In the year 1289, King Philip IV of France was worried about fish. “Each and every watershed of our realm,” he proclaimed, “large and small, yields nothing due to the evil of fishers.”
(The Atlantic (2019)
The medieval period is much too long to provide a definitive answer to your question. Besides, there often wasn't such a thing as 'a single fisher'. Often enough, you'd see fishing villages, villages that exported fish. Or fishing guilds. Fishing families. Especially seaside when requiring a boat to fish. You don't operate a fishing boat by yourself. When setting fishing traps and weirs with a group of people, how much was caught by whom?

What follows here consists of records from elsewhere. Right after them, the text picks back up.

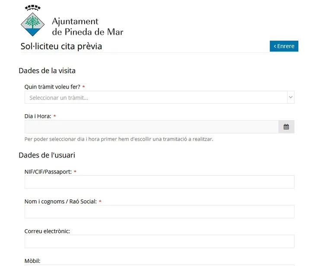This screenshot has width=332, height=266.
Task: Click the Nom i cognoms / Raó Social label
Action: pyautogui.click(x=61, y=202)
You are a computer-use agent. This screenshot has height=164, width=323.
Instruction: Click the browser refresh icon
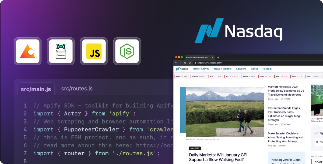click(x=185, y=63)
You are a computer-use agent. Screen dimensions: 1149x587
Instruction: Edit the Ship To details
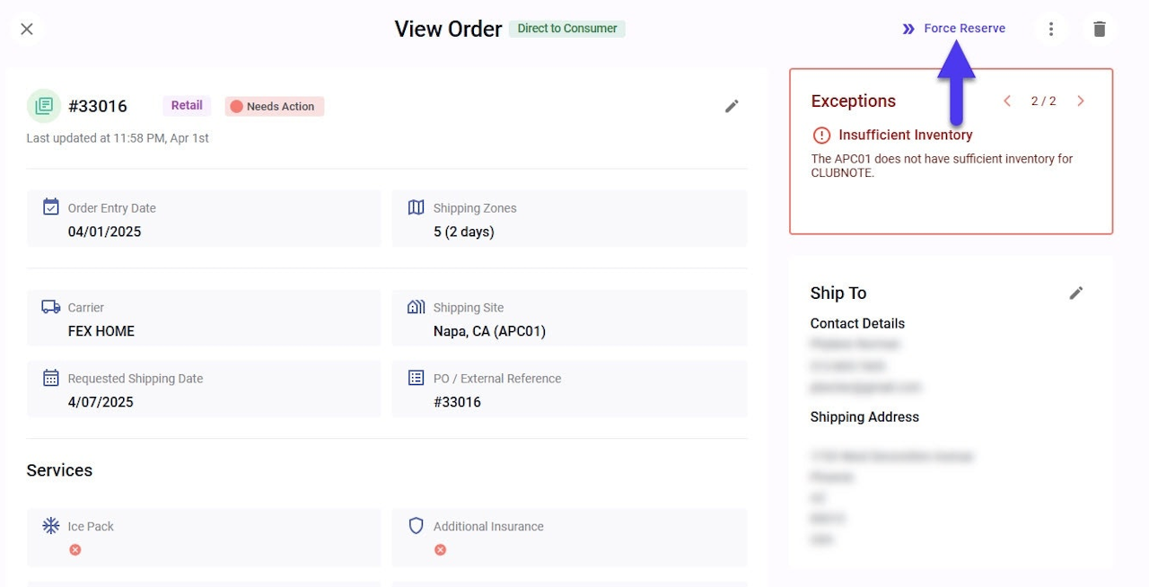click(1076, 293)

When you consider river fish, you probably won't catch the same fish year-round. During the summer months, salmon moves up the river to spawn. The more watermills were built, the less salmon was caught.

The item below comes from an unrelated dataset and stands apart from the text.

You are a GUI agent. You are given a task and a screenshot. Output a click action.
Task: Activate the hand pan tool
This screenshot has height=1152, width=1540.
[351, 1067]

Some of what we know about medieval fishery comes from the area of Colchester (UK), near the river Colne and relatively near the Channel. There has been fishery in all kinds of forms since at least 800 AD, years later they even had their own oysters. In (and after) the late medieval period, small wars have been fought about fishing rights and over-fishing there. If you're looking for historical records, I'd think that area to be a good start. Perhaps the Domesday Book has usable information for you as well.

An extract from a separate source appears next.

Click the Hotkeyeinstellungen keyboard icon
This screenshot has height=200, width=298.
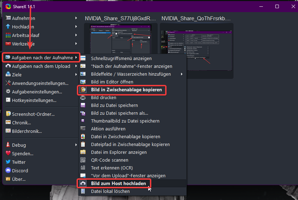coord(9,100)
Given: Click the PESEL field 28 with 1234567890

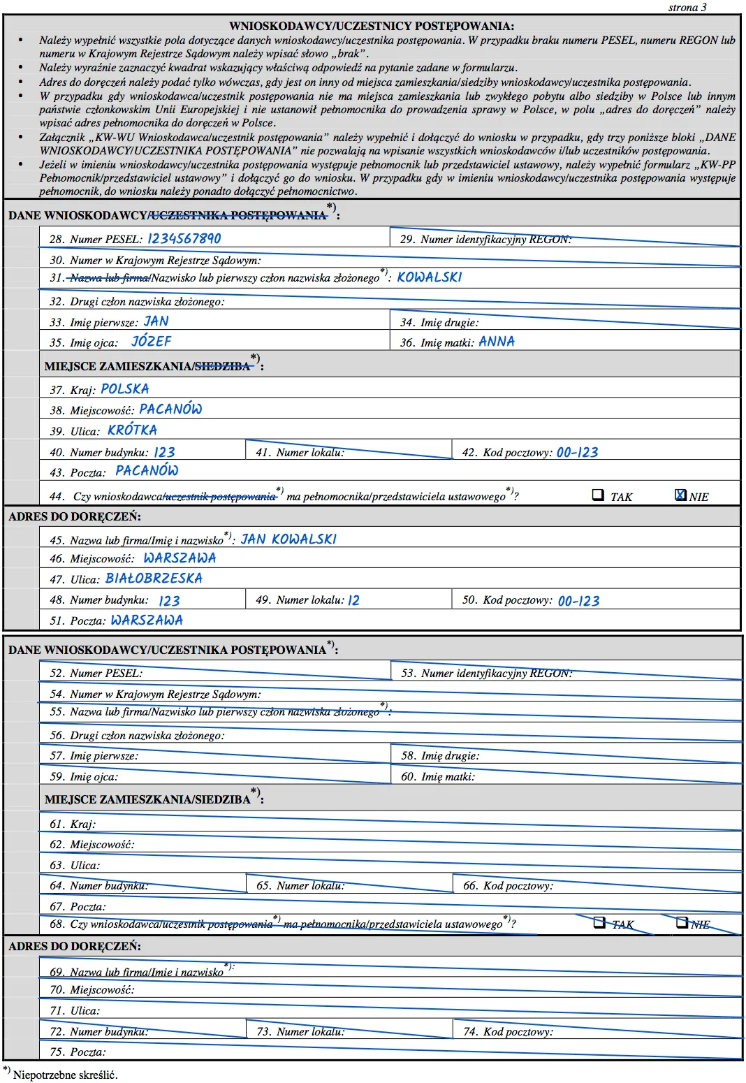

How much fish they'd actually catch would depend on many factors, among which the amount of organization, their tools used (hooks, nets and traps were already used quite extensively in some places during the middle medieval period) and the local fish-population (which would vary quite a bit).
In the end, it matters not. You ask:
But I don't know how many people could be fed by a single fisher?
Not many. If fish would be all they ate, they'd eventually die of malnutrition. They would require bread as well. So you'd need a farmer, and hunter/gatherers both for hunting mammals/fowl and gathering fruit/vegetables.